Reworking Recent Files search for Plasma 6

For Plasma 6, lots of KRunner plugins and framework functionalities were improved. I took quite a bit of time to work on the recent files search plugin used by KRunner and Plasmas application launchers like Kickoff. This included performance improvements, usability improvements and technical refactorings.

Let's start off with the usability improvements: While the runner was named “Recent Files”, it still provided results for directories. In Dolphin on the other hand, “Recent Locations” are a separate location you may access next to “Recent Files”. Luckily, functionality for only querying files already exists in the KActivities-Stats framework :).
The search for files was also improved. Natalie Clarius added some time ago a patch to avoid false positives when the query is part of the file path. For example, when you type for “myfile” and “/home/user/myfiles/test” was a recent file, this file would be returned by the KActivities-Stats framework. With Natalie's logic, those files would not be shown in KRunner, but still they fill out the limit of recent files we want to query. Of course, one could look for more files in case we discarded too many, but that can cause a performance penalty due to additional SQL queries.
Instead, I have added the ability to filter by the filename in KActivities-Stats. This means false positives are always avoided, and you will for sure get the results you are looking for!

Another useful, but not yet user-facing change is special handling for queries shorter than 3 characters. For those queries, a substring check would cause too many unintended results to be useful. Instead, the filename must start with your given query. Similar to how the Applications-runner handles it. There are plans to make this feature more easily accessible, but for now, it can only be done on the command line using krunner --runner=krunner_recentdocuments.

Example of single-plugin mode
Screenshot of KRunner in single-plugin mode with the recent files plugin

The final issue that everyone will benefit from being fixed is a memory leak. This means for each letter typed, the runner would allocate a bit more RAM for results from the query. This can add up over time in KRunner and Plasmashell.
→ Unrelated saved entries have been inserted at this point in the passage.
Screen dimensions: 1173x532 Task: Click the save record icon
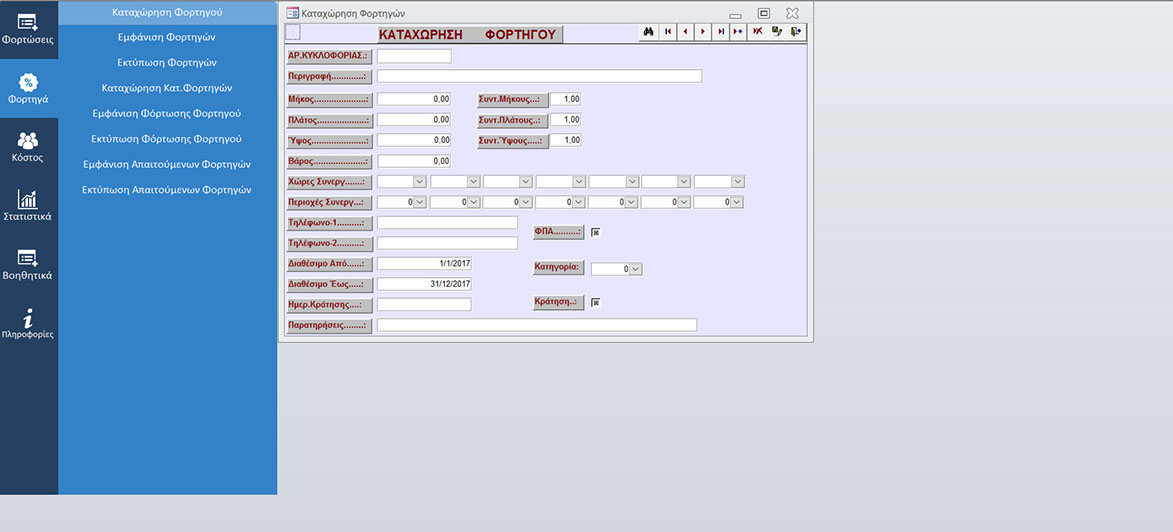point(776,32)
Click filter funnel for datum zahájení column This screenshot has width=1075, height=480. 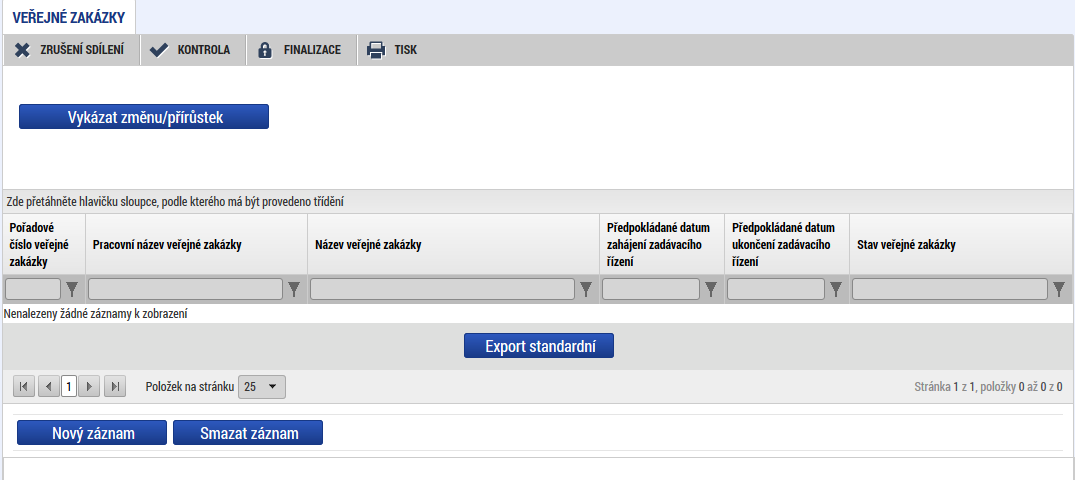pyautogui.click(x=711, y=290)

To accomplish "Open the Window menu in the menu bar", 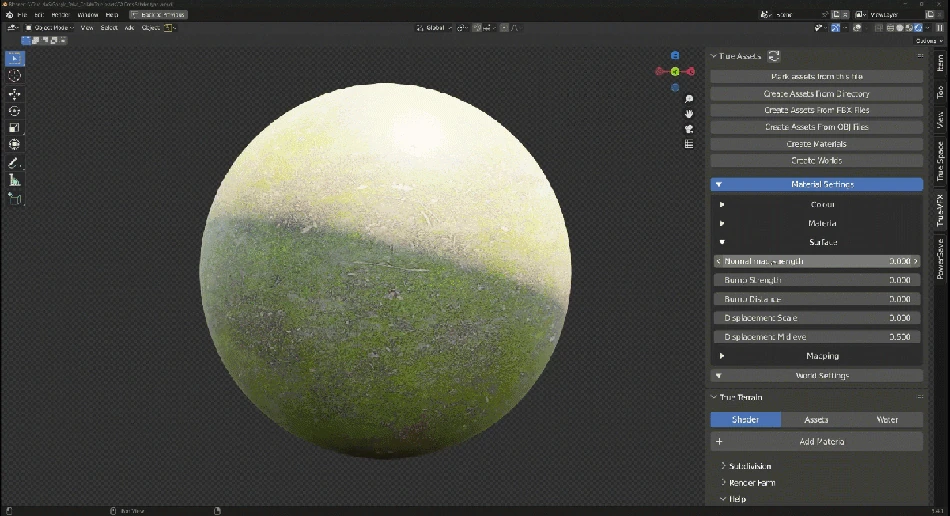I will [x=88, y=15].
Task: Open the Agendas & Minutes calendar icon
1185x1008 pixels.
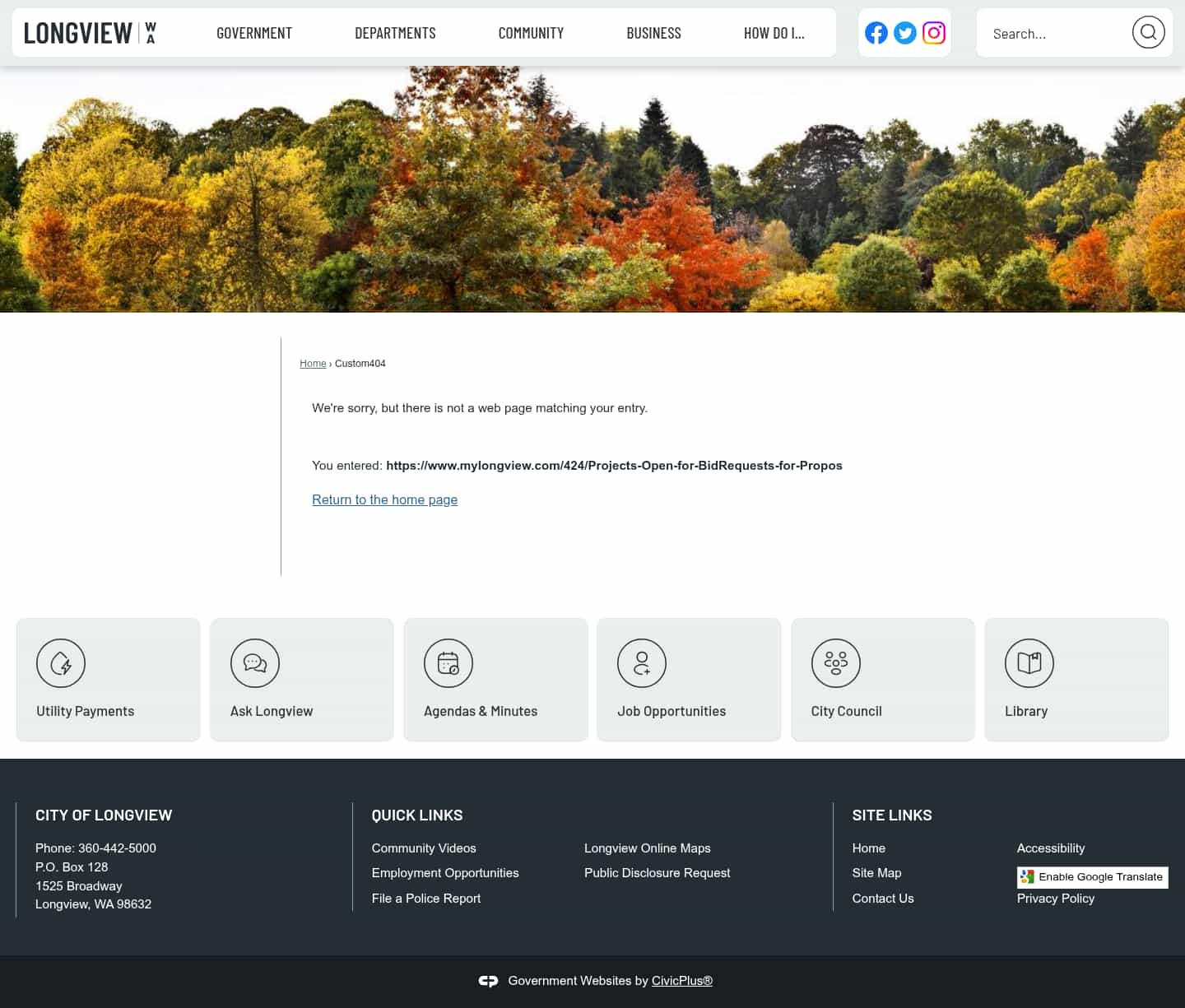Action: [x=448, y=663]
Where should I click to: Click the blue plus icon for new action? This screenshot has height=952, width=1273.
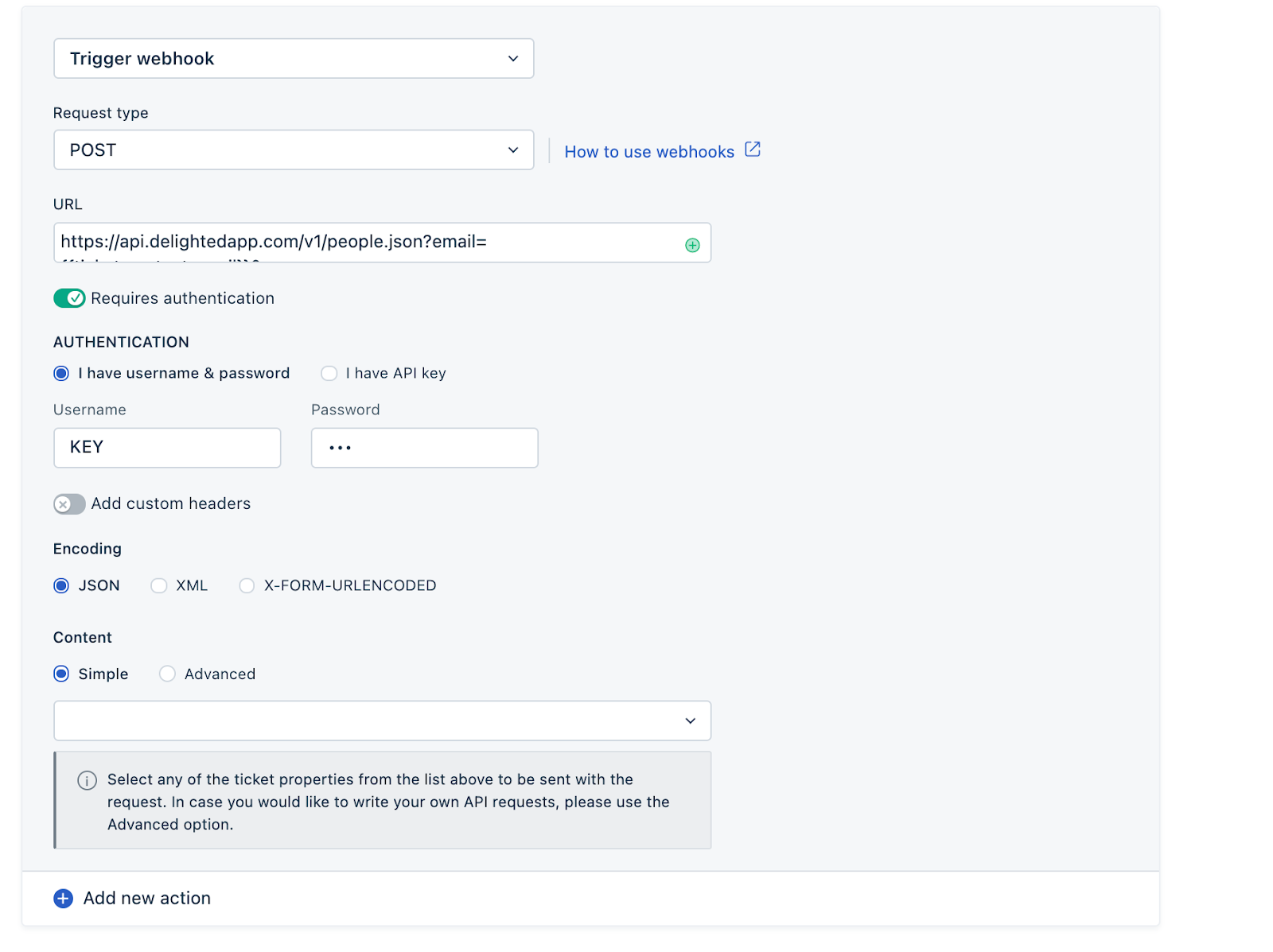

The KActivities-Stats that were “leaking” also caused CPU overhead, because they were notified about changes to the recent files list – even though they were never used again.
Luckily, you don't have to worry about that at all from now on :).

Optimizations

Let us start with the small improvements: In my previous posts, I mentioned that constructing a QueryMatch object before being sure that the current item (application or systemsettings module) matches, causes a performance overhead. The same applied to the recent files plugin, because we discarded some files due to the false positive detection mentioned above.
Getting the filename was also optimized/simplified, because instead of using Qt API to get the filename from the URL, we can just use the resource title from KActivities-Stats.
String comparisons were speed up by reusing the results. For example, when checking if the filename contains the query, we can get the resulting index. If that index is 0, the query is contained and the filename also starts with it. Meaning we'd only do one string comparison for each recent file instead of up to 4.

Getting the appropriate icon is also way faster, because previously a method from KIO was used, which gets the file path, checks some extra cases, but usually gets the icon for the determined mime type. Because the extra cases were not relevant when only allowing files, we can directly get the icon for the respective mimetype. Luckily, we don't even need to determine the mimetype, because the model already contains it.

Reusing previously fetched data

This is the most interesting part and was my original idea to improve performance: In KDE Frameworks 6, each runner lives in its own thread. Meaning, one may access member variables in a thread safe way. The data we want to reuse is the KActivities-Stats ResultsModel. This contains paths and additional metadata of recently used files. The number of files is limited to 20, which is the maximum number of entries is KRunner.
Implementing was straightforward: If one previously typed “firef” and after that “firefox”, the previous model can be reused as long as the limit of 20 did not exceed the previously found results. In addition to reusing the data, it is required to check the filenames again, because a file called “firef.test” should not match a query called “firefox”. Due to the preexisting logic to determine the match relevance, this is minimal additional work.
When measuring the real-world impact, it is important to note that fetching results from KActivities SQLite database is the most expensive part. Accessing the model is relatively cheap. Meaning the longer your queries are and if long as the number of results was not exceeded, your performance gains will be significant!

Unoptimized Profiling of the unoptimized version, loading the correct Icon takes a large porting of CPU cycles Optimized Optimized version, CPU cycles are significantly reduced and loading of icons is barely distinguishable from other, minor costs

In benchmarks, one is able to see that the CPU cycles with this patch are roundabout the same among the different measurements, whereas the CPU cycles before this patch correlated with the length of the query. The query was typed in letter by letter, keep in mind that the runner skips queries shorter than 3 characters unless the single runner mode is activated. For benchmarks, I decided against activating this mode, because it is not the normal usecase.

Query CPU Cycles before CPU Cycles with change Reduction
mytextfile 1.73E+10 3.592E+09 79%
user 8.291E+09 3.148E+09 62%
firefox 1.325E+10 3.601E+09 73%